Are athlete injuries influenced by changes within a turfgrass sports field?

By Chase Straw

Natural turfgrass sports fields vary in properties, such as soil moisture and surface hardness, due to weather conditions, field construction, field management, and foot traffic patterns from field usage (Figure 1).  Because fields are not uniform, natural variation could influence playing surface predictability and require athletes to make abrupt or frequent adjustments that lead to increased injury. GPS-equipped sampling devices are becoming common in the turfgrass industry for creating spatial maps to visualize changes in a field. Maps are currently used to suggest site-specific management strategies (i.e. applying management inputs where, when, and in the amount needed), but they may also be useful for evaluating how within-field changes affect athletes.

natural grass sports field with patches of soil due to wear
Figure 1. Concentrated turfgrass wear in a recreational sports field from excessive foot traffic.

A two-year study was conducted at the University of Georgia (UGA) to determine the influence of within-field changes on ground-related injury occurrence. Participants were UGA Club Sports athletes from men’s and women’s rugby and ultimate frisbee teams, as well as the women’s lacrosse team. The study took place at the teams’ home fields at UGA (two bermudagrass fields). An alphanumeric grid was created over the entirety of each field that consisted of 10-by-10 foot cells. Letter and number signs were hung along a fence in the fields that corresponded with each cell (Figure 2). Weekly surveys were sent to athletes via email for them to self-report injury information, along with the cell location where the injury occurred. Injury was defined for the athletes as a physical complaint (pain, discomfort, etc.) that resulted from practice or competition (whether they sought medical treatment or not). Only injuries that were deemed directly caused by the ground were considered in the study.

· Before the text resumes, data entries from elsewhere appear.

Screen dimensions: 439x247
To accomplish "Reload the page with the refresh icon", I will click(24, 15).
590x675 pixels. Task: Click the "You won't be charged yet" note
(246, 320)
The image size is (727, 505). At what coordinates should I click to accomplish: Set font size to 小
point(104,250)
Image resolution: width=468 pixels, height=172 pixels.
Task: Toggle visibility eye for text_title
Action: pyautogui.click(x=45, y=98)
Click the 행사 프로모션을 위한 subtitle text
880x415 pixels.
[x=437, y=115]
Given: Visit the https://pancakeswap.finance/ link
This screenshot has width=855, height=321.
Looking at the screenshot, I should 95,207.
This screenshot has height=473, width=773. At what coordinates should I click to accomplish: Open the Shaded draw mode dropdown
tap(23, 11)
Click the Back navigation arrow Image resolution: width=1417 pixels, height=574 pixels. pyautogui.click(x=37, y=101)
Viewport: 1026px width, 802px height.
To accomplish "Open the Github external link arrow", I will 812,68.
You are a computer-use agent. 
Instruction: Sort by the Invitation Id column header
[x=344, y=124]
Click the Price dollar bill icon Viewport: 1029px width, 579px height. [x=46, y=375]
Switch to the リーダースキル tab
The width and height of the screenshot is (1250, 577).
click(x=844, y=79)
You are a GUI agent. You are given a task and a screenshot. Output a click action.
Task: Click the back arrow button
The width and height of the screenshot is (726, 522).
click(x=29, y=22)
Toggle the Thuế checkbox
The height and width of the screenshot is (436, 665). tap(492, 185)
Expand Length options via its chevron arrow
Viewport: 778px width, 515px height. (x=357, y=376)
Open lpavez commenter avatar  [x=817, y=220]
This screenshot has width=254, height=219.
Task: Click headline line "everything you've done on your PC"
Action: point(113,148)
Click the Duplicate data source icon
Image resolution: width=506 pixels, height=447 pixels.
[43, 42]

grid system of sports field shown from above and from ground level
Figure 2. The alphanumeric grid that athletes used to identify which cell(s) a ground-related injury occurred.

Soil moisture, turfgrass quality (i.e. green color and density, as measured by normalized difference vegetation index), surface hardness, and turfgrass shear strength (i.e. rotational traction) were measure either weekly or bi-weekly on each field. Data were averaged by month and spatial maps were generated (Figure 3A). Hot spot analysis was conducted to identify significant high (i.e. hot spot) and low (i.e. cold spot) values within the fields with respect to each map of the measured properties. For example, a hot spot of soil moisture would indicate a significantly wet area in the field, while a cold spot would indicate a significantly dry area in the field; likewise, a hot spot of turfgrass quality would indicate an area with significantly more green color and turfgrass density, while a cold spot would indicate an area with significantly less green color and turfgrass density (and so forth for surface hardness and turfgrass shear strength). Self-reported injury locations from a given month were overlaid with that month’s hot spot maps to determine if injuries caused by the ground occurred in areas of hot or cold spots (Figure 3B).

 

map with areas of different shades of blue and map with grid system with blue and red areas
Figure 3. A) An example of a soil moisture map. Light blue represents drier areas and dark blue represents wetter areas. B) An example of a soil moisture hot spot map. Blue cells are cold spots and considered significantly low values in the field, and red cells are hot spots and considered significantly high values in the field. Yellow cells are “average” values. The black stars are where ground-related injuries were reported on this field during this particular month.

Twenty-three ground-related injuries were reported over the two years. The highest percent of injuries occurred within a hot or cold spot of turfgrass quality (79%), followed by soil moisture (76%), and then surface hardness and turfgrass shear strength (57%). The percentage of injuries occurring in cold spots of turfgrass quality (52%) was statistically higher than the percent area of the fields that were cold spots (20%). Conversely, the percentage of injuries occurring in hot spots of soil moisture (43%) was statistically higher than the percent of the fields that were hot spots (21%). This indicated that injuries were occurring more frequently in areas of low turfgrass quality and high soil moisture (relative to other areas within the fields).

Interestingly, a noticeable trend of injuries occurring along edges of hot and cold spots was observed with respect to turfgrass quality (11/15 injuries), soil moisture (14/16 injuries), and surface hardness (9/13 injuries) (Figure 3B). Therefore, with respect to these field properties, transitioning from “average” areas to high or low valued areas may pose a higher risk for injury compared to the risk of an injury occurring fully within a high or low valued area.

These results demonstrate the importance of maintaining uniformity within turfgrass sports fields, perhaps with site-specific management (i.e. aerification, irrigation, etc.) or by better monitoring and modifying field use. Similar research will continue fall of 2018 at the University of Minnesota, where athlete performance (monitored with wearable GPS athlete tracking devices) and injuries will be compared to field conditions within the field and over time.

Reference

Straw, C.M., C.O. Samson, G.M. Henry, and C.N. Brown. 2018. Does variability within natural turfgrass sports fields influence ground-derived injuries? Eur. J. Sports Sci. doi: 10.1080/17461391.2018.1457083.